The decline of the fur trade was caused by "civilization" and the increasing immigration of settlers and homesteaders into Michigan. For many decades in the early and mid-19th century, Mackinac Island was a key junction point for the short-run lake steamboats of the day. Many immigrants to Lake Michigan changed boats at Mackinac Island, and needed places to stay during their stopovers. In 1849 Edward Franks bought the unused Mission House, added a third story to the two-story structure, and reopened it as a hotel/boarding house. He did not change the structure's name.

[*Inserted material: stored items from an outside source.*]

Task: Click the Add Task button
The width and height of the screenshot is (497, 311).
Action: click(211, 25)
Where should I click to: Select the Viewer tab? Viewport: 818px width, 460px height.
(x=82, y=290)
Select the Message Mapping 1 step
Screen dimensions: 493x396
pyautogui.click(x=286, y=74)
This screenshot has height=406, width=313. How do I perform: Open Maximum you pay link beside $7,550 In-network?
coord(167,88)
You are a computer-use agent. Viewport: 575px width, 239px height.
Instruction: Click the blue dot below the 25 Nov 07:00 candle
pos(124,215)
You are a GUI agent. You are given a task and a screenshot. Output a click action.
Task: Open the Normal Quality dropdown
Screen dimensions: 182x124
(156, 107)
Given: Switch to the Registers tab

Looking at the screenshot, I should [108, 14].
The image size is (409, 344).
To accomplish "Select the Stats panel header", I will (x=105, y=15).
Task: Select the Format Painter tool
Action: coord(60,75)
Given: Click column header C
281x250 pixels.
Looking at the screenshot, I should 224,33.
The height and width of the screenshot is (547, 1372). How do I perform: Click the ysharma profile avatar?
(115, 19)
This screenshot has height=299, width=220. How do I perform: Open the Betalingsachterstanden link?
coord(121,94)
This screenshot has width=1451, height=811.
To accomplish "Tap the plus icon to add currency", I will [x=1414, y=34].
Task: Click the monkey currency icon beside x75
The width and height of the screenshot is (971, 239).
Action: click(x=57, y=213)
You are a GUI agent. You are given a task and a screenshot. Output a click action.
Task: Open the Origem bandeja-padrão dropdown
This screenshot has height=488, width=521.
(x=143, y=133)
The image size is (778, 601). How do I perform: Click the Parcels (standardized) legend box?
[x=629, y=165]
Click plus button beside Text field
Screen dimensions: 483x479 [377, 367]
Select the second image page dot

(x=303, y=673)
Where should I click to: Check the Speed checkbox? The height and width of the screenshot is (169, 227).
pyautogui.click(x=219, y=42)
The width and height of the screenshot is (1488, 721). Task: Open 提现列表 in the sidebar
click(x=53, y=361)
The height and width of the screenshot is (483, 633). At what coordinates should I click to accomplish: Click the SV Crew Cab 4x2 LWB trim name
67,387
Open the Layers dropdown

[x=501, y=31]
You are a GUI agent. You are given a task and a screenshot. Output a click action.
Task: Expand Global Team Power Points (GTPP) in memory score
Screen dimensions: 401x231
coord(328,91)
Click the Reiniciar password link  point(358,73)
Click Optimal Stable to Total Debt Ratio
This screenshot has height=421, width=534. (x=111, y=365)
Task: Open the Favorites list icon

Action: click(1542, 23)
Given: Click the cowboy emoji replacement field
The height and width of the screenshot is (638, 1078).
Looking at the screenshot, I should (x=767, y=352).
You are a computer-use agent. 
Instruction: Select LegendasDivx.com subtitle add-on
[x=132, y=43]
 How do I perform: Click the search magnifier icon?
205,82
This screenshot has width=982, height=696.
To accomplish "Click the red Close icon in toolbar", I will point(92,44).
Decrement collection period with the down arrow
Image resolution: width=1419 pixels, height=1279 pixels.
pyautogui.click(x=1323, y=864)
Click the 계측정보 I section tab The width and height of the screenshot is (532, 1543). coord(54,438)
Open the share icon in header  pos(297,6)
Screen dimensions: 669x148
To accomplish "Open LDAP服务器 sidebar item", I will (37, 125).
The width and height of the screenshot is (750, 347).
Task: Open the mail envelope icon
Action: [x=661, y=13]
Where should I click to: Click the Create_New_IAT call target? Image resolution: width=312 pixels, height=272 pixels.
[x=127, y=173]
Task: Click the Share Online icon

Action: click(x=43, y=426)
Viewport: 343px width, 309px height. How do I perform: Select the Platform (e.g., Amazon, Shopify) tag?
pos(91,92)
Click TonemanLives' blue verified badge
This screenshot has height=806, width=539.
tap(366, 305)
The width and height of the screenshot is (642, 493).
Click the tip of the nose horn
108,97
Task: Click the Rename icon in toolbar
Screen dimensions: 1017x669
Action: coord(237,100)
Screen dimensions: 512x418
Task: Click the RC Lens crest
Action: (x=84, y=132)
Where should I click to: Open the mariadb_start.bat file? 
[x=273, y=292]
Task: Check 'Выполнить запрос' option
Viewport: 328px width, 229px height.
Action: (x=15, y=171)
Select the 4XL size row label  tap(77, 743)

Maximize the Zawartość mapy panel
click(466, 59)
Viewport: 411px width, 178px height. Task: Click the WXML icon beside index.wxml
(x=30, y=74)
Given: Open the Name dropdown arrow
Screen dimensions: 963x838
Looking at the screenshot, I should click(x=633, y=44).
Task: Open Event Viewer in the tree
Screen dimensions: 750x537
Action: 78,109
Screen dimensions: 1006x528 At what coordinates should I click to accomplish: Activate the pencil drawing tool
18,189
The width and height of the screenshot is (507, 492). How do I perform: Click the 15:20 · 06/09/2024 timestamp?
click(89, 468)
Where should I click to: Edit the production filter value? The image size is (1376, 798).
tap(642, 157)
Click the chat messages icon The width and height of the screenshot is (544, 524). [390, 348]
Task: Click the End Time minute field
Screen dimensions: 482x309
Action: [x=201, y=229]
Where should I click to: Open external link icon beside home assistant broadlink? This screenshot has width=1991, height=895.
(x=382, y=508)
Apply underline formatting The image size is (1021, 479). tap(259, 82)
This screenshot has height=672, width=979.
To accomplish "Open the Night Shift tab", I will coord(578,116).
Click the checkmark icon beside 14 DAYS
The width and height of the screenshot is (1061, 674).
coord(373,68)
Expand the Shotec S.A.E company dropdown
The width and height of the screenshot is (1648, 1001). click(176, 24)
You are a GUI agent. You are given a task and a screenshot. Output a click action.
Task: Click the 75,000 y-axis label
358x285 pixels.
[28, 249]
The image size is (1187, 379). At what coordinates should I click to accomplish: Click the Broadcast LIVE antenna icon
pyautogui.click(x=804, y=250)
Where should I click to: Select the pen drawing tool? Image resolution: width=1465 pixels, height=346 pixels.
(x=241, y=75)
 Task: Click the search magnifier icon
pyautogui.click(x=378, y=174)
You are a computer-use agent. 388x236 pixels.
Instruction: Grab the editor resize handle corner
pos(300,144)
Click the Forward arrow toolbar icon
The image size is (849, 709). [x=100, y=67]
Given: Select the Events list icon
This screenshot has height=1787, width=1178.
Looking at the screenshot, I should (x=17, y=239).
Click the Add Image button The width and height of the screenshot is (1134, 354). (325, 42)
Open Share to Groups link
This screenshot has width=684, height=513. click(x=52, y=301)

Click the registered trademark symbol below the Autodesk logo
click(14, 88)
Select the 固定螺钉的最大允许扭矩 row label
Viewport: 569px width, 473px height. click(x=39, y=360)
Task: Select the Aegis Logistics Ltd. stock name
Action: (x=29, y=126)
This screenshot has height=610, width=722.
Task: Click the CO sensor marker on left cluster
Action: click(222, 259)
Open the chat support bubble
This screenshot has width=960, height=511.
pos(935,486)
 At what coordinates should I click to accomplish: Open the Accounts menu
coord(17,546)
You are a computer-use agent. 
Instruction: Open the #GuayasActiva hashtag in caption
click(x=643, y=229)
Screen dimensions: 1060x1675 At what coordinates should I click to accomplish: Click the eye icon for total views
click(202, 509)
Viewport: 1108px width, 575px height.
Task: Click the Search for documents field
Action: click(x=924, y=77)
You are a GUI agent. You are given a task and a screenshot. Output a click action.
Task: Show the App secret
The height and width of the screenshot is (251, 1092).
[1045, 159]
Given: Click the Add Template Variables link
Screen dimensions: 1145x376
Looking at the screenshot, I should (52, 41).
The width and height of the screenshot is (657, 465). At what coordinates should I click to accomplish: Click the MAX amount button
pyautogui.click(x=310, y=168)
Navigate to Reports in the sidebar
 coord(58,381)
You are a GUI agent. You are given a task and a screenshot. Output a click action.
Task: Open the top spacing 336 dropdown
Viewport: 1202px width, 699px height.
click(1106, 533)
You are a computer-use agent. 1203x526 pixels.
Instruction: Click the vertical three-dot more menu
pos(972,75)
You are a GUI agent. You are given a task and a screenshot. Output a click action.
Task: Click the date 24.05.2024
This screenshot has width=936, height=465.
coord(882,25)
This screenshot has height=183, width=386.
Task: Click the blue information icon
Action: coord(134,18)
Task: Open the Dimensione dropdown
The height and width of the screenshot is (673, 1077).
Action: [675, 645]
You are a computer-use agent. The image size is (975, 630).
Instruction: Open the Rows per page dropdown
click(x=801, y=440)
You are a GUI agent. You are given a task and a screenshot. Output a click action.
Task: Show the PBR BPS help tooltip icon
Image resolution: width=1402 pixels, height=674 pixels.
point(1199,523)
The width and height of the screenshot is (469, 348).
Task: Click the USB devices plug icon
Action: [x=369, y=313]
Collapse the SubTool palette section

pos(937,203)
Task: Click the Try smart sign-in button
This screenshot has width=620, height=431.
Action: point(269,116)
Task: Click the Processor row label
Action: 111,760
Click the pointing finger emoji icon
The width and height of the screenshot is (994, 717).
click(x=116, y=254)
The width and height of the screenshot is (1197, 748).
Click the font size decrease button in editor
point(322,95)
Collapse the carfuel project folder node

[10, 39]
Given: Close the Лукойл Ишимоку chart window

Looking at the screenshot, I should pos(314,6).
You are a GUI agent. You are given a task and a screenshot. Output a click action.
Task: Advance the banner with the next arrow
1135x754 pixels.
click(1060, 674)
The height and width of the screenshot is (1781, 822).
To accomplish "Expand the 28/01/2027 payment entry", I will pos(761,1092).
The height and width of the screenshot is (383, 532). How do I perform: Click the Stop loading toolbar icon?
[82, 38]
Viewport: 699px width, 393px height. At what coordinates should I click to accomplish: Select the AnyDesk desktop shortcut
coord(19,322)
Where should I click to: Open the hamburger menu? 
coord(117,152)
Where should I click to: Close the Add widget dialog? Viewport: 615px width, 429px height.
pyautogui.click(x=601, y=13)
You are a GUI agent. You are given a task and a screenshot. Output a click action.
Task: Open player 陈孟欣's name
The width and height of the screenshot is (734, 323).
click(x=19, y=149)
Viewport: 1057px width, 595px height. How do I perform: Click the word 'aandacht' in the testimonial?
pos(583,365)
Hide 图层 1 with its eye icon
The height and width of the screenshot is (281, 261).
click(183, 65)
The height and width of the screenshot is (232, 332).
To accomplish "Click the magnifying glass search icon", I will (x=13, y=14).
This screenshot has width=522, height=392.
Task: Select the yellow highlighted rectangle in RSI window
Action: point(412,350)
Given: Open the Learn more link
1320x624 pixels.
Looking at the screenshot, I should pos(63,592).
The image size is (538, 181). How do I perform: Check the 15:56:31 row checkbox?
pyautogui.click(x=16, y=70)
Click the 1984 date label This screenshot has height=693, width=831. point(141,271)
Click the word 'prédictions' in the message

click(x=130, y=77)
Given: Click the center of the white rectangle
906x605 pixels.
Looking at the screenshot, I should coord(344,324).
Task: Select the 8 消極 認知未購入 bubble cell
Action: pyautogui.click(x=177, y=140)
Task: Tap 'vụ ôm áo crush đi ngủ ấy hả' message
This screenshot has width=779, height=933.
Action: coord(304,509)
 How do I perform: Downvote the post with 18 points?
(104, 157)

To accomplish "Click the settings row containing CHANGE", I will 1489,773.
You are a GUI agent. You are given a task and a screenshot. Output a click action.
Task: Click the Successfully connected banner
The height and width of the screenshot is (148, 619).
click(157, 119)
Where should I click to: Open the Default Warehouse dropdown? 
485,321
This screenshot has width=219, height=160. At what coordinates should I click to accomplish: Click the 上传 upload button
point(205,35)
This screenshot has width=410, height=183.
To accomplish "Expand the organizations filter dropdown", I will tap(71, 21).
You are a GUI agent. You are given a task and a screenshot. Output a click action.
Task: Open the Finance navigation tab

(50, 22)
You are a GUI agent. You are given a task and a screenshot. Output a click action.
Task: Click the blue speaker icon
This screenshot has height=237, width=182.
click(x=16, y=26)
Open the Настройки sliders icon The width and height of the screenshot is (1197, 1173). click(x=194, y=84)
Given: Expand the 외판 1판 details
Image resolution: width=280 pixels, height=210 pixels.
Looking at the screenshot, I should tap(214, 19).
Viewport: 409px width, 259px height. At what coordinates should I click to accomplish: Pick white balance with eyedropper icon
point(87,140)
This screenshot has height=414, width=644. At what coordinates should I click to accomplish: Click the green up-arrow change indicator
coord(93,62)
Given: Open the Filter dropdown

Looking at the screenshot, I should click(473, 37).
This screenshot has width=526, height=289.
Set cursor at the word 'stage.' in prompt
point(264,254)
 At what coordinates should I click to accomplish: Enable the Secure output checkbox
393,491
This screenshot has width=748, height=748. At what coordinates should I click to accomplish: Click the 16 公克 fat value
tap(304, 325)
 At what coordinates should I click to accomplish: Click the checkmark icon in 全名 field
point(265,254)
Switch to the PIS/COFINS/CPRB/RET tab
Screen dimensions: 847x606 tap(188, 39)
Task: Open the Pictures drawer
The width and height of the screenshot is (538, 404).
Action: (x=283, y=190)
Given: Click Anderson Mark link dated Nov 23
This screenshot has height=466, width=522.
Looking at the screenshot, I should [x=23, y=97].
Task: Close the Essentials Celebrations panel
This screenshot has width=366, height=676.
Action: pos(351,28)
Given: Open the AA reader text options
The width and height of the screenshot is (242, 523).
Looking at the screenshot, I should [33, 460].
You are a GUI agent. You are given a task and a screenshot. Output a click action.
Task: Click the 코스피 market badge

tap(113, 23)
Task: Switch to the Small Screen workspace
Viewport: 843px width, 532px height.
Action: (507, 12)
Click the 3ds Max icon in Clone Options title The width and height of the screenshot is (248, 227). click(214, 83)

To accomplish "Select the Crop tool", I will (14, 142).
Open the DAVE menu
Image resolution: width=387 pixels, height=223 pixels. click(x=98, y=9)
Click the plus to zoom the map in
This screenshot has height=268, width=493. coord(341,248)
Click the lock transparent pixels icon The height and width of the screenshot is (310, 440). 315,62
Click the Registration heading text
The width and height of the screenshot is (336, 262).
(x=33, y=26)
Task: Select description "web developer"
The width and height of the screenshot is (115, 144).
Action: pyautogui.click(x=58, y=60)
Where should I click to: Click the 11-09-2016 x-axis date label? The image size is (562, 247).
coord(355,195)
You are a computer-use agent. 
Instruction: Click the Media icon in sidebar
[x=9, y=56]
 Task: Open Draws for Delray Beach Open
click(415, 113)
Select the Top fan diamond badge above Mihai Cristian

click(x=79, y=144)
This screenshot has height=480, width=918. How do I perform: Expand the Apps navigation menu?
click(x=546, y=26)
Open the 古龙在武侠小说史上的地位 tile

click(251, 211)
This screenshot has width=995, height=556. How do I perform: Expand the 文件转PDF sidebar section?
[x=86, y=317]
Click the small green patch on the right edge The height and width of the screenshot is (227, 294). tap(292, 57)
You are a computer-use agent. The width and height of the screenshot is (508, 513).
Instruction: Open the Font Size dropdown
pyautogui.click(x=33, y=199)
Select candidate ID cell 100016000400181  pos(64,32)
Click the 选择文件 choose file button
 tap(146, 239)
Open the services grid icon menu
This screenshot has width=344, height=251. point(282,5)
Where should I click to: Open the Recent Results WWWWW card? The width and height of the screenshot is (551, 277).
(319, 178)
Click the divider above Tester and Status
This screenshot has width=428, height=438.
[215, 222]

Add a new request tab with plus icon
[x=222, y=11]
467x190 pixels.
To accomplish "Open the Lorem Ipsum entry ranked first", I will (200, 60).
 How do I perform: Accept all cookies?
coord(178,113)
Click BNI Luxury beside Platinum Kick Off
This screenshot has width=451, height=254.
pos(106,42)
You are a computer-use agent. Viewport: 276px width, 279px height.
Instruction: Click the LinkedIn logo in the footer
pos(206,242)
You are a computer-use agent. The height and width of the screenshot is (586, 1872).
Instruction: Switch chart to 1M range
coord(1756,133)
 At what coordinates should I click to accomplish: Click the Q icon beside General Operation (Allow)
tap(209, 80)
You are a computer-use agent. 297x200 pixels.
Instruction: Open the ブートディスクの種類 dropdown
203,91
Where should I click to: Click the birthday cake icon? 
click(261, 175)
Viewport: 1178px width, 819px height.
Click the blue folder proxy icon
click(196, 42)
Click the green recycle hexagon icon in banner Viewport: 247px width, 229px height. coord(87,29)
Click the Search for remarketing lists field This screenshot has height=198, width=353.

For a brief period in 1862, the hotel was used to hold three Confederate political prisoners while quarters were being prepared for them at Fort Mackinac. After the Civil War, pleasure travel increased in northern Michigan, and the Mission House readapted itself as a somewhat spartan excursion resort. As the 20th century began, however, the aging building was increasingly ill-adapted to provide a comfortable experience to travelers. The Great Depression dealt the Mission House a blow from which it could not recover. The hotel, still operated by the Franks family, closed in 1939.

==Moral Re-Armament and living space==
Once again unused, the Mission House found a new owner in 1946 as the temporary base of the Moral Re-Armament movement. Under the leadership of the Rev. Frank Buchman, MRA made Mackinac Island their world headquarters and built a large conference center to the east of the old dormitory. MRA decided to convert the center on Mackinac Island into a liberal arts college in 1965. The college did not prove successful and closed after graduating its first class in 1970. The following year MRA officially ceased activity on Mackinac Island and divested itself of its island holdings, selling most of it to Rev. Rex Humbard of Akron, Ohio. Rev. Humbard's attempts to operate a resort and revive the college were short lived, owing to other financial difficulties in his organization, and ceased in 1973. In 1977 a Dallas-based property and investment firm purchased the property and converted it into the “Mackinac Hotel and Conference Center.” Fearing that the historic 1825 Mission House would not survive much longer, the Mackinac Island State Park Commission purchased it from the Humbard organization and restored it. Its interior was remodeled into living space for Mackinac State Historic Park's seasonal workers. The interior is not open to the public.

==Representation in other media==
In 1863 Edward Everett Hale published a fictional story called The Man Without a Country. It opened with the sentence: “I was stranded at the old Mission House in Mackinaw, waiting for a Lake Superior steamer which did not choose to come.” However, in his lifetime Hale visited neither Mackinac nor Michigan.

In his 1893 and 1900 reminiscences, E.E. Hale stated that ‘To write the story of “The Man Without a Country” and its sequel, “Philip Nolan’s Friends,” I had to make as careful a study as I could of the history of the acquisition of Louisiana by the United States.’ In Hale's many publications, he described other locations that he had never seen. He was able to do this because he had extensive libraries and publications available to him. Hale was a writer, editor, and Unitarian minister who resided in and traveled throughout New England; he visited Texas once.

==Registered historic site==
The Mission House was listed on the National Registry of Historic Sites in 1971, and was listed in the Michigan Registry of Historic Sites in 1993. It is Michigan Historic Site #SO313. A historic marker was erected.